Вы себя считаете в каком-то роде хранителем образа Хантера Томпсона на большом экране?

О Господи. Самое смешное, что к началу съемок «Страха и ненависти в Лас-Вегасе» я уже так его впитал, что просто не мог не быть им. И в этот момент мне звонит Билл Мюррей, который играл его в «Там, где бродит бизон», и говорит: «Эй, Джонни, это Билл.
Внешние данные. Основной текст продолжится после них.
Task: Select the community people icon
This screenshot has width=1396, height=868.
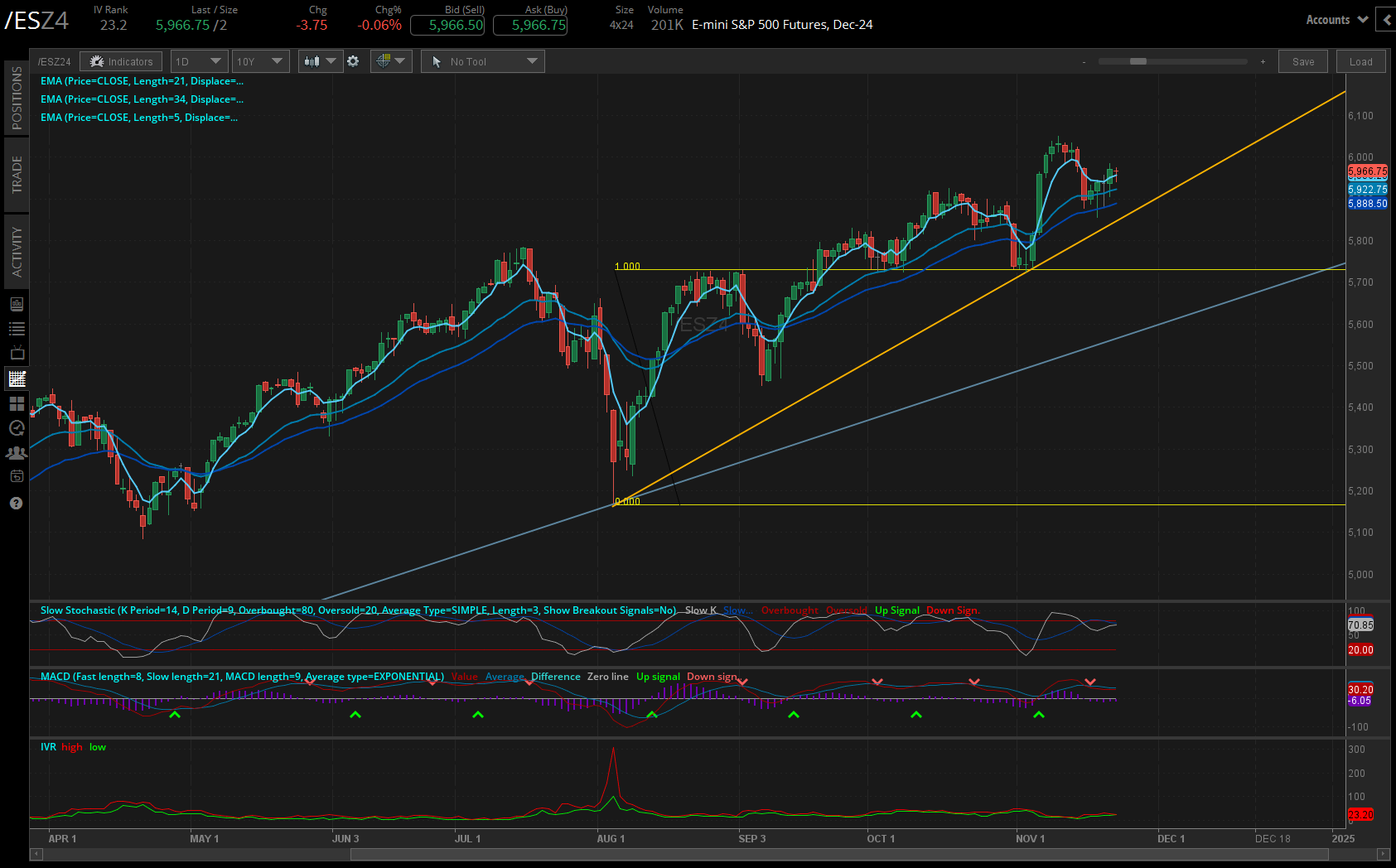Action: pyautogui.click(x=17, y=453)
Я просто хочу тебя предупредить, будь осторожен». Я говорю: «В каком смысле?» — а он такой: «Ну, знаешь, ты превращаешься в Хантера, начинаешь говорить как Хантер, с его ритмикой и все такое, и научаешься думать как он». Я говорю: «Ну и?» — он: «Так вот, это потом не вытравишь». А я уже во всем этом по горло, и говорю: «Ну о'кей, извините, ничего не могу с этим поделать в данный момент».

Вы не собираетесь экранизировать и другие его книги?

Проблема в том, что у него столько великих книг. «Проклятие Гавайев» — одна из моих самых любимых, но не знаю, посмотрим. Больше всего я хотел бы каким-либо образом вернуть его к жизни, и я не знаю как. Разумеется, не в этом франкенштейновском смысле, просто было бы здорово представить его каким-то образом резонирующим со всем, что сейчас происходит.

 


По духу он всегда был несовершеннолетним правонарушителем


 

Откуда в его жизни взялся весь этот страх и ненависть, к истеблишменту в том числе, отчего они были столь острыми?

У Хантера всегда, всегда были жуткие проблемы с властью. Понимаете, он в душе всегда оставался малолетним правонарушителем и при этом одаренным невероятным умом. У него был очень-очень острый ум, он всегда знал, как их довести. И мне кажется, чего в нем точно не было, так это страха или боязни, или паники, чего-то подобного. Он всегда был в центре урагана, а вся эта унылая хрень — где-то на периферии. И я думаю, это был не страх, а ярость. А ненависть — в нем не было ненависти. Не думаю, что он чего-то боялся. Честно говоря, я ни разу в жизни не видел его напуганным.